**Work order:**
For this exercise, transcribe all the entries exactly as given and omit the images.

**Working data:**
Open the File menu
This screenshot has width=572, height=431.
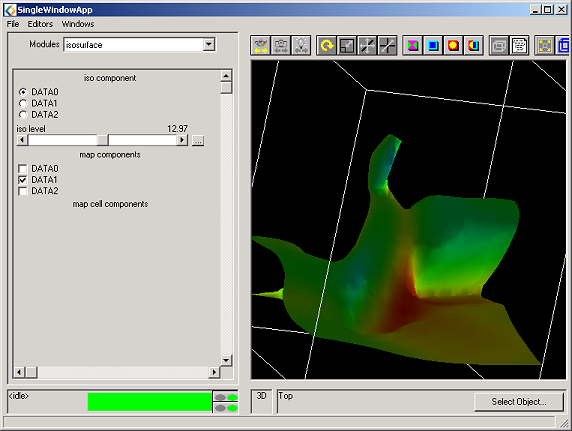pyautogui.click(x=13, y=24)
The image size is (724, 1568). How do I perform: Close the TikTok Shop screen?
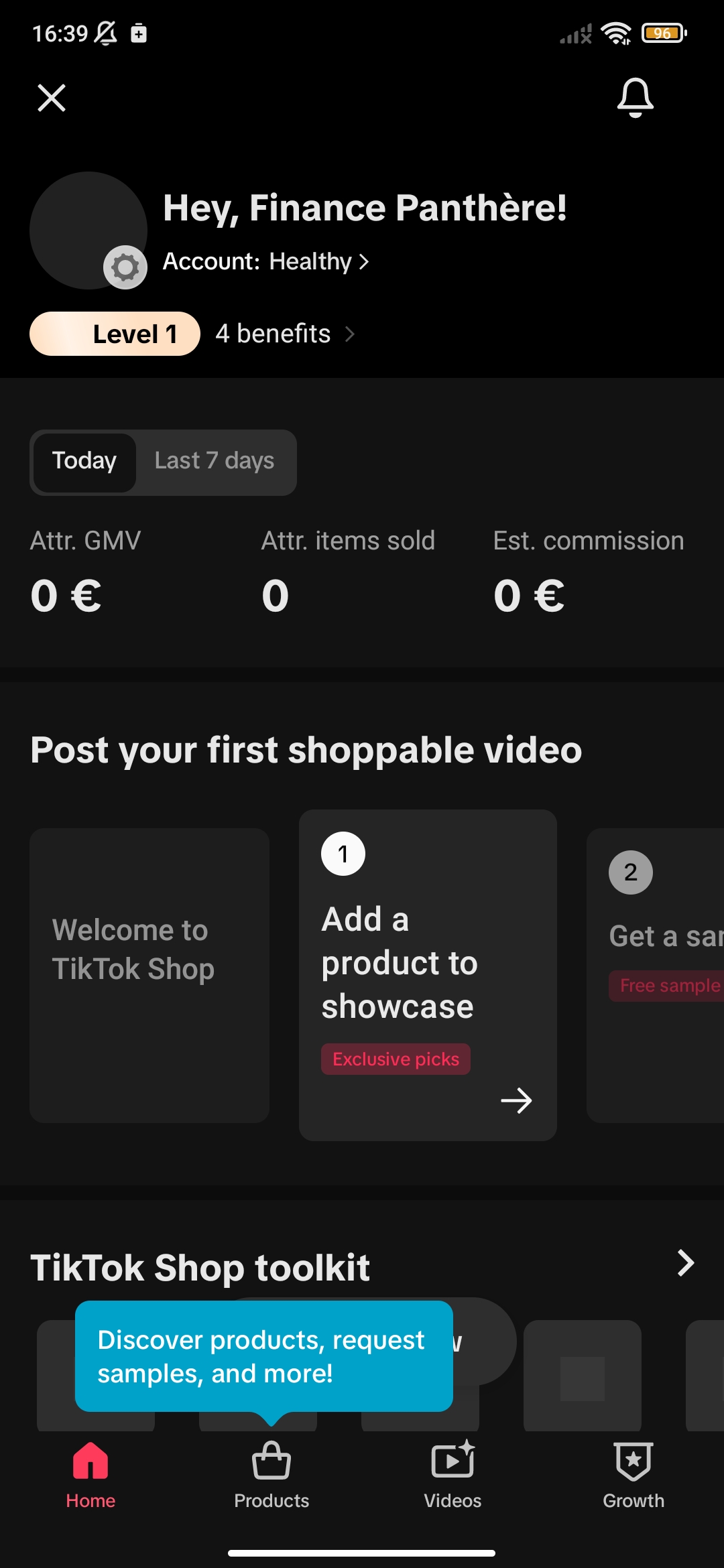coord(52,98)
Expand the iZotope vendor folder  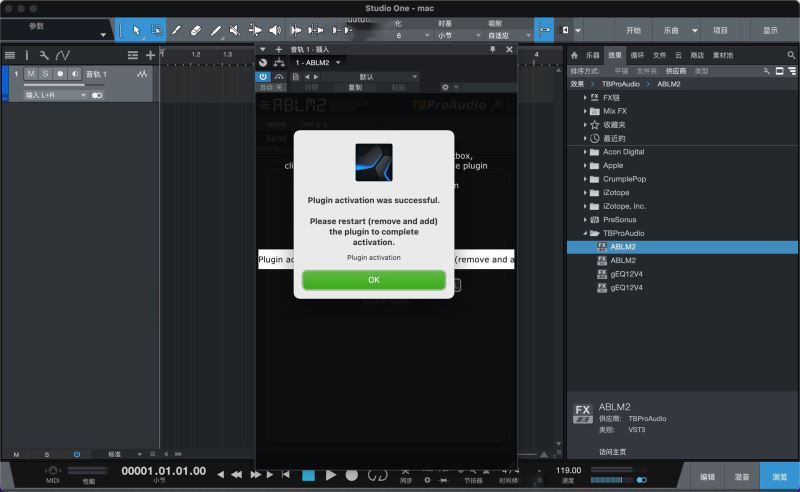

**Response to this task:**
Open the File menu
This screenshot has width=572, height=431.
pyautogui.click(x=13, y=24)
The image size is (724, 1568). How do I perform: Close the TikTok Shop screen?
coord(52,98)
Expand the iZotope vendor folder  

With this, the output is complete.